Ben et Hope n'y étaient pas allés par quatre chemins. Ne pas trop réfléchir portait parfois ses fruits. Là, par exemple, ils étaient assis derrière le bureau du maire, prêts à passer à l'interrogatoire méticuleusement préparé sur le chemin.

-Monsieur Petit, il se trouve que nous possédons des preuves irréfutables sur votre appartenance à une organisation clandestine, nommée, si je ne me trompe, la Rose Noire. Pour ne pas perdre de temps et pouvoir venir à l'essentiel, je vous demanderais de ne pas poser de questions sur nos sources. Nous avons les cartes en main, car, si vous ne coopérez pas, la milice se fera un plaisir de vous arrêter pour vos activités.

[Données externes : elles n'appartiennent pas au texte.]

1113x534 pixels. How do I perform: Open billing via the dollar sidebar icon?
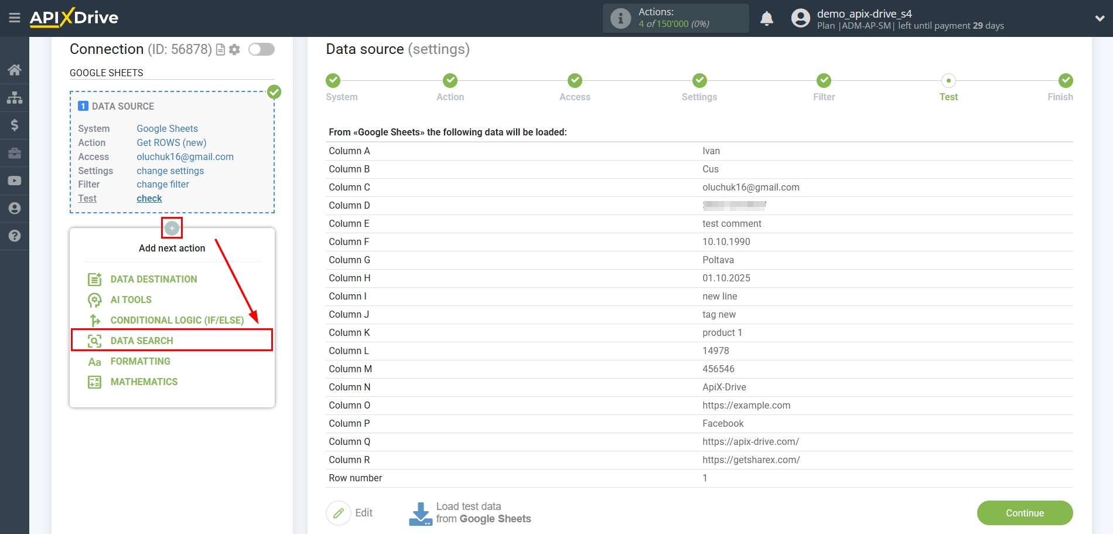tap(15, 125)
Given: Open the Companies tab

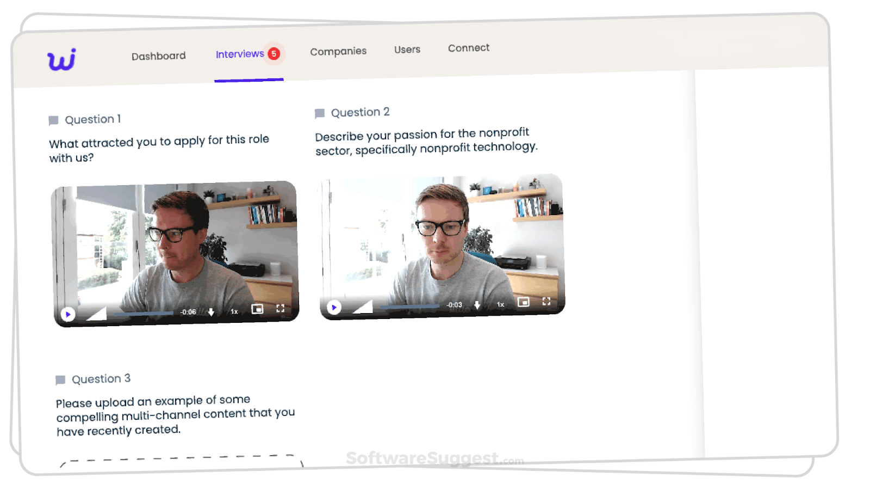Looking at the screenshot, I should coord(338,51).

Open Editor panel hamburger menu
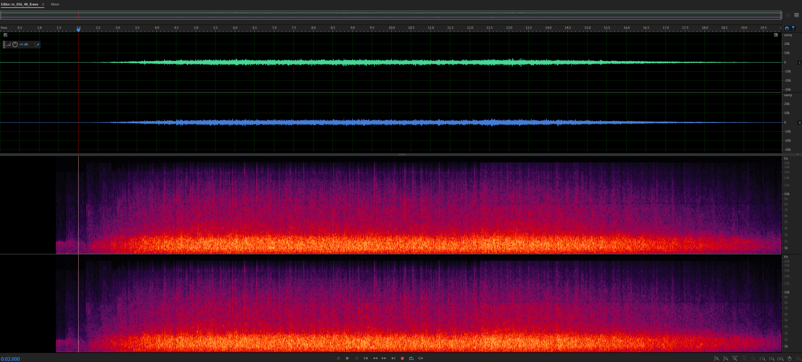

-C'est du chantage que vous me faites, j'ignore si vous vous rendez compte de la gravité de vos actes. Je pourrais également vous dénoncer.

-Et vous pensez réellement que ça nous fait peur ? Monsieur, je suis une Exclue qui chasse illégalement dans la forêt et qui vole la milice. Si je me fais attraper, ma sentence sera terrible, quoi qu'il arrive.

Alors que Hope avait décidé qu'elle laisserait la parole à Ben, elle n'avait pas tenu deux minutes avant de parler. Elle regarda son ami d'un air désolé et essaya de se taire, alors qu'il parlait à nouveau :

-Ce que nous essayons de vous faire comprendre, c'est que vous avez bien plus à perdre que nous. Votre situation est loin d'être souhaitable, alors je vous conseille de ne pas être trop désagréable.

-Très bien, puisque vous semblez ne pas me laisser le choix, je vous laisse parler : alors, que voulez-vous me demandez ? Vous semblez déjà tout savoir.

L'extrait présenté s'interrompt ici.